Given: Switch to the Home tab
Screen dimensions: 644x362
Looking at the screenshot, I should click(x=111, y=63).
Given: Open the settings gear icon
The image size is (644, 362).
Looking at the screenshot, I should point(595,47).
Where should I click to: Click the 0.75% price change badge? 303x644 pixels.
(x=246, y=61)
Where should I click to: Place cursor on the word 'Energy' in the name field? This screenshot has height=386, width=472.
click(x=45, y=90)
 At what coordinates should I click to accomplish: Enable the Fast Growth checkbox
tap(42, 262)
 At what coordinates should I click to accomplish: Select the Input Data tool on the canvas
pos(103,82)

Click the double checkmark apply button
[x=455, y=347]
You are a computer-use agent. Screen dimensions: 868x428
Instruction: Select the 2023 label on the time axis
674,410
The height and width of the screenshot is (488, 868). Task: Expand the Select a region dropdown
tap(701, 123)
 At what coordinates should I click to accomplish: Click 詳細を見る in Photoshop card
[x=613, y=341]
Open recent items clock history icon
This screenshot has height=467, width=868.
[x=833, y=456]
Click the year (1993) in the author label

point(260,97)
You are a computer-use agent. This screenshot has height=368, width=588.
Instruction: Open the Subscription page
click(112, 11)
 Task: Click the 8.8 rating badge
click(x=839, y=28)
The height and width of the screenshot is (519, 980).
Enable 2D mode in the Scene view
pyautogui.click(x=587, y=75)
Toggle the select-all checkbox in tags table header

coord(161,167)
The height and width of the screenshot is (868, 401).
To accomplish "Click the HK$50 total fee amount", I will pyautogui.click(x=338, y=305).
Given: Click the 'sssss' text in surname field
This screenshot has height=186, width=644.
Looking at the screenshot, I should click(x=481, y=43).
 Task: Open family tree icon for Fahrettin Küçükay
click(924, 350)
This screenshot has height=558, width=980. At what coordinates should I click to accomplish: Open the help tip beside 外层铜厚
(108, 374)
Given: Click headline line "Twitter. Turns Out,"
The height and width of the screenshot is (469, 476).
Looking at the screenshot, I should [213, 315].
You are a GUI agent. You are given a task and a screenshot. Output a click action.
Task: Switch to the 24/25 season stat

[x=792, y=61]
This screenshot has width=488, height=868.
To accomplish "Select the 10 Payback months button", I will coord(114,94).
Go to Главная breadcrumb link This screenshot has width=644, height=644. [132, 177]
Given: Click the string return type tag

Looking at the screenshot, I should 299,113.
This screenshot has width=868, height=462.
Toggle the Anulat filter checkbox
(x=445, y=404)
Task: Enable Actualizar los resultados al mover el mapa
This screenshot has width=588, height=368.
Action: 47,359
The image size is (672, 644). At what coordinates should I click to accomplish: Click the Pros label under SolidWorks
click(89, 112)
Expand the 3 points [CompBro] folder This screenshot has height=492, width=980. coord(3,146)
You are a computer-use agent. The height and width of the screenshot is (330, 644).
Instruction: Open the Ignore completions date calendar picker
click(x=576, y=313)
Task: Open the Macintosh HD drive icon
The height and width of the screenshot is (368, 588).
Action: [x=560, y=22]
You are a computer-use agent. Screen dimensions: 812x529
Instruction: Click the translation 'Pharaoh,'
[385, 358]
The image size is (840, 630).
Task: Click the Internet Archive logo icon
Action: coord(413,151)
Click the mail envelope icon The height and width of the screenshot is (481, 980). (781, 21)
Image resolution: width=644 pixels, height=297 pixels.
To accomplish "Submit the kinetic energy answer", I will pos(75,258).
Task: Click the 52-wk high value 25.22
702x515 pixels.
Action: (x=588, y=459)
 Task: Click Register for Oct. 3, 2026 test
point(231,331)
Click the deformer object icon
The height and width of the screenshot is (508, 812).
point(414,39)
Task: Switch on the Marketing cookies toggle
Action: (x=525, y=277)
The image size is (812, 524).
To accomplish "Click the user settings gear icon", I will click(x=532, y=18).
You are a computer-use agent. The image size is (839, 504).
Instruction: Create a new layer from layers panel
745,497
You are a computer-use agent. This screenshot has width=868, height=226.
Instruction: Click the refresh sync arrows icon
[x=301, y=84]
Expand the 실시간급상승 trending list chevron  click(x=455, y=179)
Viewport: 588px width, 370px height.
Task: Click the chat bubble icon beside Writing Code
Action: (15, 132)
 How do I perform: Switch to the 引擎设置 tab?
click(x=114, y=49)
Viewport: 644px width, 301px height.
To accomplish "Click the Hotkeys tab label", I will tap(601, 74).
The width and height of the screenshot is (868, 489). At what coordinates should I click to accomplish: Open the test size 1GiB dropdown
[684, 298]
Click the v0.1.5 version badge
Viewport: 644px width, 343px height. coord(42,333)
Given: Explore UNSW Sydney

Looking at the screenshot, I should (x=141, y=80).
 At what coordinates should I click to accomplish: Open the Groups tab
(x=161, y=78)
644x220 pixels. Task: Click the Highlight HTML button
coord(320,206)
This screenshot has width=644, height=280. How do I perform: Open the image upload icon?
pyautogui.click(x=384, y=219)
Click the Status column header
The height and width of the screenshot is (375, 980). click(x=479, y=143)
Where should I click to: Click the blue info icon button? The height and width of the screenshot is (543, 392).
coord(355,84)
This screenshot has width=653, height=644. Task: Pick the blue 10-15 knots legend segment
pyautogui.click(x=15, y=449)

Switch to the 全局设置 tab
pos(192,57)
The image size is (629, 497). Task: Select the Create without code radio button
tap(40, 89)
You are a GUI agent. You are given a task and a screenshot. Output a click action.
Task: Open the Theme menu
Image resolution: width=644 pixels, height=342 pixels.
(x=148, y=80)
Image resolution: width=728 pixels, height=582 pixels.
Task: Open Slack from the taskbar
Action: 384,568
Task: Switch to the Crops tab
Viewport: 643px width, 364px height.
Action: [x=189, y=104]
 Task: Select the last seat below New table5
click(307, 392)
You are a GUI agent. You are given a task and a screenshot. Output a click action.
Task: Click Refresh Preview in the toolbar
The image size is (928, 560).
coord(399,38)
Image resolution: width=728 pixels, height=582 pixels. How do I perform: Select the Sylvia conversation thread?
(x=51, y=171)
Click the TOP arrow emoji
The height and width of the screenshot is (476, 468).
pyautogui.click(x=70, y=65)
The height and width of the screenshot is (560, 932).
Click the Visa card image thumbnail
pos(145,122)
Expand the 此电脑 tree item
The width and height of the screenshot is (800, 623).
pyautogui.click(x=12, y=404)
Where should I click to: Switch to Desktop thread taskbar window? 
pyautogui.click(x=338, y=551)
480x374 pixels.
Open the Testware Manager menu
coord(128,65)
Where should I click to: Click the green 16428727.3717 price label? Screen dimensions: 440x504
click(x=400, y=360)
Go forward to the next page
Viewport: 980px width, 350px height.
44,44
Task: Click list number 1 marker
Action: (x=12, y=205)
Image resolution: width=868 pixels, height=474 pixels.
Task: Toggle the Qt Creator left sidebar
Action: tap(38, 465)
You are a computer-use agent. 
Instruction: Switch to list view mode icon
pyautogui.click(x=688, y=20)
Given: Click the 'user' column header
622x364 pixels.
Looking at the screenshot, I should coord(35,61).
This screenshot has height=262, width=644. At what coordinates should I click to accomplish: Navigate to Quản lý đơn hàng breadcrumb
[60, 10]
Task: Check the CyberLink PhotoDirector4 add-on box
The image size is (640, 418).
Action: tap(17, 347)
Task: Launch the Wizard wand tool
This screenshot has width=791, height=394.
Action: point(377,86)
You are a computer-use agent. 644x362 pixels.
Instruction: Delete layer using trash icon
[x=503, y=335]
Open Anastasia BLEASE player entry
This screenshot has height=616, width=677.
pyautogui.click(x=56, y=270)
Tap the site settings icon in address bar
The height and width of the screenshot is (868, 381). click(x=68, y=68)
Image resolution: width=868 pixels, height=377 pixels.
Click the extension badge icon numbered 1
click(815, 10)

**What to work on**
Take from the entries every line that has the string "will".

**Answer to this task**
To accomplish "Click the HK$50 total fee amount", I will pyautogui.click(x=338, y=305).
To accomplish "Select the 10 Payback months button", I will coord(114,94).
To accomplish "Submit the kinetic energy answer", I will pos(75,258).
To accomplish "Click the user settings gear icon", I will click(x=532, y=18).
To accomplish "Click the Hotkeys tab label", I will tap(601, 74).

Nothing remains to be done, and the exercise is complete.